BURNERS FOR LIQUID AND SOLID FUELS:

❖ The efficient utilization of pulverised coal depends on a large extent upon the ability of

the burners to produce uniform mixing of coal and air and turbulence within the furnace.

❖ The air which carries the pulverised fuel in the furnace through the burner is primary air

and remaining secondary air required for complete combustion is admitted separately

around the burner or elsewhere in the furnace.

❖ The pulverised coal burners should satisfy the following requirements

o It should mix the coal and primary air thoroughly and project the same in the

furnace properly with secondary air which is generally added around the burner.

o It should create proper turbulence and maintain stable combustion of coal and air

throughout the operating range of the plant

o It should control the flame shape and its travel in the furnace. This is generally

done by the secondary vanes and other control adjustments provided in the

burner.

o The mixture of coal and air should move away from the burner at a rate equal to

flame travel to avoid the flash back with the burner.

o The burner should also be provided with adequate projection against

overheating, internal fires and excessive abrasive wear.

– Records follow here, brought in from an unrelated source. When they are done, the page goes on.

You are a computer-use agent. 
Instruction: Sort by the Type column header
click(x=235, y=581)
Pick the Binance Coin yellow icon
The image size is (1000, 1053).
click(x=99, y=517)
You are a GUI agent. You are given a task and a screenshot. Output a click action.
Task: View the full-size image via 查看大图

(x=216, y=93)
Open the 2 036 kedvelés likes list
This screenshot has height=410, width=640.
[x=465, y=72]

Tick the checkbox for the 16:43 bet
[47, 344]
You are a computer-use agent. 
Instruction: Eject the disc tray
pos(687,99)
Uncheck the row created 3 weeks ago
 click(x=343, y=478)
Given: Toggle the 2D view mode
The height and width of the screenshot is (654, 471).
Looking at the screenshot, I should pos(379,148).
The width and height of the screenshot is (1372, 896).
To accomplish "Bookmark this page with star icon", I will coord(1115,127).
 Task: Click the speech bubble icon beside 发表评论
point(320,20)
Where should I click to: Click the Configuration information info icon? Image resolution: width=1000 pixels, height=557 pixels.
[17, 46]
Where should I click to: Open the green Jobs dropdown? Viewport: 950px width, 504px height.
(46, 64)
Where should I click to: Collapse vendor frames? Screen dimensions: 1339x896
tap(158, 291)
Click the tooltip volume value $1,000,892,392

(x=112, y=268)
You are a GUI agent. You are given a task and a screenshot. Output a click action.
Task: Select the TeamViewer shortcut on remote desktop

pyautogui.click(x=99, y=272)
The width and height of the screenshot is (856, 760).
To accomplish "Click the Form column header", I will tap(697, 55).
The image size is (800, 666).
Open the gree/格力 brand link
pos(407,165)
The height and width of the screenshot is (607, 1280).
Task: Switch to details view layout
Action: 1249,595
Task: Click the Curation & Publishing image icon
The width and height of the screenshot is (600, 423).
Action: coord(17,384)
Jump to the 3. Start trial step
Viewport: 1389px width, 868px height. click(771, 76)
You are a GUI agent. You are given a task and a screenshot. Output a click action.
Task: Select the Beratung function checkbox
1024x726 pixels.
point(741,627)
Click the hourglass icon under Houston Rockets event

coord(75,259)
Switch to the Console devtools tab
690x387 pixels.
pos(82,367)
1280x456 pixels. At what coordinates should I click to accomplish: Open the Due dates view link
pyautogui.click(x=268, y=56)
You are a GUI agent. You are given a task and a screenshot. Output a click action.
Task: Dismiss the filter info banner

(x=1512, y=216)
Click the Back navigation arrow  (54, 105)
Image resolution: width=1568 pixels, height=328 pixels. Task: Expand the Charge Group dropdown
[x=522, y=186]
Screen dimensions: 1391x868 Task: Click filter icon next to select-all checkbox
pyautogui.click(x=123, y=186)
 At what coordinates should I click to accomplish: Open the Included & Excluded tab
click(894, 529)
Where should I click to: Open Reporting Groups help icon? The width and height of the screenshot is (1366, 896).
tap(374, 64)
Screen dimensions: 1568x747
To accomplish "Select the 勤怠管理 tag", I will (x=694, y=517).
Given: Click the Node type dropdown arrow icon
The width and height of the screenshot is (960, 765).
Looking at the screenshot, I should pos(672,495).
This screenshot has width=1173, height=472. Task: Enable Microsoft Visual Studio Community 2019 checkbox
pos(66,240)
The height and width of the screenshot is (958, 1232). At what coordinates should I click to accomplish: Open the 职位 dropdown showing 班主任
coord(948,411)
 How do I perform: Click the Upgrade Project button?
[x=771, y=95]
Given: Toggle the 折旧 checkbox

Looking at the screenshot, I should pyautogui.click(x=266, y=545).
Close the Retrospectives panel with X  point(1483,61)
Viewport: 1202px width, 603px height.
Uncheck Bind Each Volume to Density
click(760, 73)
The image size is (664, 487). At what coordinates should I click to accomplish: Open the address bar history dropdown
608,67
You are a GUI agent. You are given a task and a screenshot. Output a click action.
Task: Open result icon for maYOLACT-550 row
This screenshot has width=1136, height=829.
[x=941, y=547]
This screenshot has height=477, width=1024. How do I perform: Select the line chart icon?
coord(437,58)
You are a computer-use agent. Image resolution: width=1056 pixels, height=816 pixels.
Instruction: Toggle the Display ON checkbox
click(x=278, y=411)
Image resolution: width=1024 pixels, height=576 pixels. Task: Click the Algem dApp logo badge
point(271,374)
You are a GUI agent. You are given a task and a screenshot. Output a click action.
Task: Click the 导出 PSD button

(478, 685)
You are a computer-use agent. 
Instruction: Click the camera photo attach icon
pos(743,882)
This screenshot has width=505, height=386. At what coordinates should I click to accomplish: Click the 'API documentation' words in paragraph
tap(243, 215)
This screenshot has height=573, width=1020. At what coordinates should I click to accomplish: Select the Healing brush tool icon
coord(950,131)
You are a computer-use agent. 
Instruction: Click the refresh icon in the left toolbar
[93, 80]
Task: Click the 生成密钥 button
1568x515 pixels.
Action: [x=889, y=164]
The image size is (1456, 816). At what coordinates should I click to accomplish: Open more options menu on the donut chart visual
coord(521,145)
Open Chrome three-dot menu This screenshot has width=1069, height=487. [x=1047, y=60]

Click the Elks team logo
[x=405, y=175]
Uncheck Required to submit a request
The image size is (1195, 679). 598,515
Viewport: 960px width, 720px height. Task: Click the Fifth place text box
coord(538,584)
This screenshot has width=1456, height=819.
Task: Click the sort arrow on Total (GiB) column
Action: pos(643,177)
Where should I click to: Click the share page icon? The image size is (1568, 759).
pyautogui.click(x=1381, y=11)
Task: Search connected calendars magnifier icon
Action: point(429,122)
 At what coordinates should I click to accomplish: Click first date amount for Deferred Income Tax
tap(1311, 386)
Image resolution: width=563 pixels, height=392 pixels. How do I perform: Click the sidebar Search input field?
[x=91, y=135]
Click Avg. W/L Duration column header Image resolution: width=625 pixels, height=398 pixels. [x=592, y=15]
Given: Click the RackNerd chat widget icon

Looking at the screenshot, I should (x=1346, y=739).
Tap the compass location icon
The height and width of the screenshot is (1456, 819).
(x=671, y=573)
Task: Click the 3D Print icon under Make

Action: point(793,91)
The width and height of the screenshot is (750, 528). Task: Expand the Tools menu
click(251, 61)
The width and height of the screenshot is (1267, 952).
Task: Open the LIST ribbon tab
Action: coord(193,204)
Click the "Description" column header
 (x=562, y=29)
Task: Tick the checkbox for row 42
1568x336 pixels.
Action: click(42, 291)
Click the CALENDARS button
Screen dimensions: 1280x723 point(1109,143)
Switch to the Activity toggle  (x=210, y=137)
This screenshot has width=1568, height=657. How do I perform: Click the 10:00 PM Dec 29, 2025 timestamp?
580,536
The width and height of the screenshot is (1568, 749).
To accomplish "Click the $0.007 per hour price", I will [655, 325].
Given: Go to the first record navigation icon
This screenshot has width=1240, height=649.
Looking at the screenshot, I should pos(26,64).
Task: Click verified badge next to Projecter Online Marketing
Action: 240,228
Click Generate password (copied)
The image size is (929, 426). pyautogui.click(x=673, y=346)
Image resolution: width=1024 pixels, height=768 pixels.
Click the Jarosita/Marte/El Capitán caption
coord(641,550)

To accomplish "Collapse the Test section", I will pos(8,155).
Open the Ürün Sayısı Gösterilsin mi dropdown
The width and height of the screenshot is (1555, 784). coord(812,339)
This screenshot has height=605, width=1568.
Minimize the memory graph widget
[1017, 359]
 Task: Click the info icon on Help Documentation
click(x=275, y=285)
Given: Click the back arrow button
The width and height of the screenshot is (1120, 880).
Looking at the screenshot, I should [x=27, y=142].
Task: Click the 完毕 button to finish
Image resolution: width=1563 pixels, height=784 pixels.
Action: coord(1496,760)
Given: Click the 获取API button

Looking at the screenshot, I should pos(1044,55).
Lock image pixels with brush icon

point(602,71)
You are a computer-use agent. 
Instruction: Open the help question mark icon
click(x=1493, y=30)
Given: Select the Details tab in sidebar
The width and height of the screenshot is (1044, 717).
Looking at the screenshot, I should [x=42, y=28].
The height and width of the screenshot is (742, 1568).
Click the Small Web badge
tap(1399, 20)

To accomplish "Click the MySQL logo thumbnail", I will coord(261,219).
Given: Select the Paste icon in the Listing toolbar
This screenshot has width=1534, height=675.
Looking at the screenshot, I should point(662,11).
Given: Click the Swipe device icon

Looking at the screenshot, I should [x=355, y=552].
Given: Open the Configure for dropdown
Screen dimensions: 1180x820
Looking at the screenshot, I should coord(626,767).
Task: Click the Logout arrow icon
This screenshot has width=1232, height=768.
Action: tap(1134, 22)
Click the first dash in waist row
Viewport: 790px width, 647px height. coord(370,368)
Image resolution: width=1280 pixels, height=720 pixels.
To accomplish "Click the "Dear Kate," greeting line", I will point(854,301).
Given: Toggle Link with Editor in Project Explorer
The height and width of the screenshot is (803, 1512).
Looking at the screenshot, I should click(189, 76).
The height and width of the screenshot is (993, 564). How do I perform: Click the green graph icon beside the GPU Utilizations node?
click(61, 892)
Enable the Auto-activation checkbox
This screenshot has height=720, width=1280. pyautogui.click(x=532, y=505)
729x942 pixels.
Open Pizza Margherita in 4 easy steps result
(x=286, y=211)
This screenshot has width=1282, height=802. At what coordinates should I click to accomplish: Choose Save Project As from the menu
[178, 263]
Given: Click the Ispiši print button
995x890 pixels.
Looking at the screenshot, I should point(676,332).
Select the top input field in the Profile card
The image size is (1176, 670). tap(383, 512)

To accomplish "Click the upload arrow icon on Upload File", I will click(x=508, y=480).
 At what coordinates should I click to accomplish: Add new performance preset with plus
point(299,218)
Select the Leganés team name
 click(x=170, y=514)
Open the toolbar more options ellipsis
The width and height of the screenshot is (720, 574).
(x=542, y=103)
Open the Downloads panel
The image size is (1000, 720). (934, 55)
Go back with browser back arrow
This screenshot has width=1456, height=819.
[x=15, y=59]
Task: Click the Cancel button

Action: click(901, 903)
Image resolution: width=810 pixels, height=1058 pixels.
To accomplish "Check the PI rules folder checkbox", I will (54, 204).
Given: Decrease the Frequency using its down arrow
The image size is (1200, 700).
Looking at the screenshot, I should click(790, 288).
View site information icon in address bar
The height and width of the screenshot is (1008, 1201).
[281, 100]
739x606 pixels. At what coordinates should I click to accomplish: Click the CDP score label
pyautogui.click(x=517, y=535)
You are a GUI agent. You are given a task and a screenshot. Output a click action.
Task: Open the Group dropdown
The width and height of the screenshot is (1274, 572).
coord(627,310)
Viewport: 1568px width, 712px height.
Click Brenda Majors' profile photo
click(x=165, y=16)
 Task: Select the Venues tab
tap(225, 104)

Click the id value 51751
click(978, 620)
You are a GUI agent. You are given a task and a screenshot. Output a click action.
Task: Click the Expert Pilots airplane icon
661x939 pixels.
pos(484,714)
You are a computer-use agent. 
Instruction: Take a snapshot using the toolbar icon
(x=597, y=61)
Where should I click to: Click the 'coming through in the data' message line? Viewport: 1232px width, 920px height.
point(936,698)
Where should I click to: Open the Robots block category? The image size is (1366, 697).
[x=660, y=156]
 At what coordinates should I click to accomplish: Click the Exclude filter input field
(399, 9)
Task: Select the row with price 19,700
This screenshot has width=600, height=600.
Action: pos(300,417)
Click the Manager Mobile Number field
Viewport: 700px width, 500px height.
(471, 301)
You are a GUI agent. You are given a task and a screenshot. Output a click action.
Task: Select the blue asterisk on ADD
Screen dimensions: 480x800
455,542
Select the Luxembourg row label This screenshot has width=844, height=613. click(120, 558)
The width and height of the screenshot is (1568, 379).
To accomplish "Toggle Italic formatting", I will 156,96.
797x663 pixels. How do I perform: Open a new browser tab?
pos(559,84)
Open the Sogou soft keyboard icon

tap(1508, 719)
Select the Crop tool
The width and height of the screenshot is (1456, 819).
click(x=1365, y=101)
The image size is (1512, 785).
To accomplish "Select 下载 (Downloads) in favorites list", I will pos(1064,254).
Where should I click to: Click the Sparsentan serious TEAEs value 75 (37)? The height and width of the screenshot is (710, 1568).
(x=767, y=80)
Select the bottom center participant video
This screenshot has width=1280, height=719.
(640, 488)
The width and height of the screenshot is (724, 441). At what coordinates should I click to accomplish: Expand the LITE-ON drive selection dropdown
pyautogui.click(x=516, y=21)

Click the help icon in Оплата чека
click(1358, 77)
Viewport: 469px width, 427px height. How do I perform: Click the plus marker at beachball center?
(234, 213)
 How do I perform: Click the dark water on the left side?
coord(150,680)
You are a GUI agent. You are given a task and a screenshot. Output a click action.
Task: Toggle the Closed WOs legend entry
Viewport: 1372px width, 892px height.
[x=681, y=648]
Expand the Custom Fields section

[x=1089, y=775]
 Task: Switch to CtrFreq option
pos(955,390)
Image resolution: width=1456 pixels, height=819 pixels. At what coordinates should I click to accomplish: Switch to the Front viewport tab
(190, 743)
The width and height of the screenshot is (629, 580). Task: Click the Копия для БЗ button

❖ The factors affect the performance of the pulverised fuel burners are

o The characteristics of the fuel used

o Fitness of the powdered coal

o Volatile matter

o The geometry of the burner

o Place of mixing the fuel and air


o Proportions of primary and secondary airs

o Furnace design

o Pattern of load changes

❖ The classification of burners is made on the rapidity of burning the coal and air in the

furnace

o Long flame or U flame or Streamlined burner

o Short flame or turbulent burner

o Tangential burner

o Cyclone burner

Long flame or U flame or Streamlined burner

❖ The arrangement of primary air and coal flow and supply of secondary air is shown in

figure 1.

Figure 1. Long Flame Burner

❖ Tertiary air is supplied around the burner to form an envelope around primary air and

fuel to provide better mixing

❖ The burner discharges air and fuel mixture vertically in thin flat streams with practically

no turbulence and produces a long flame.

❖ Heated secondary air is introduced at right angles to the flame which provides necessary

mixing for better and rapid combustion.

❖ Furnaces for low volatile coal are equipped with such burners to give a long flame path

for slower burning of coal particles.

❖ The longer path provides more time to burn and it is necessary to control the velocity in

this zone (tip velocity is limited to 25m/s).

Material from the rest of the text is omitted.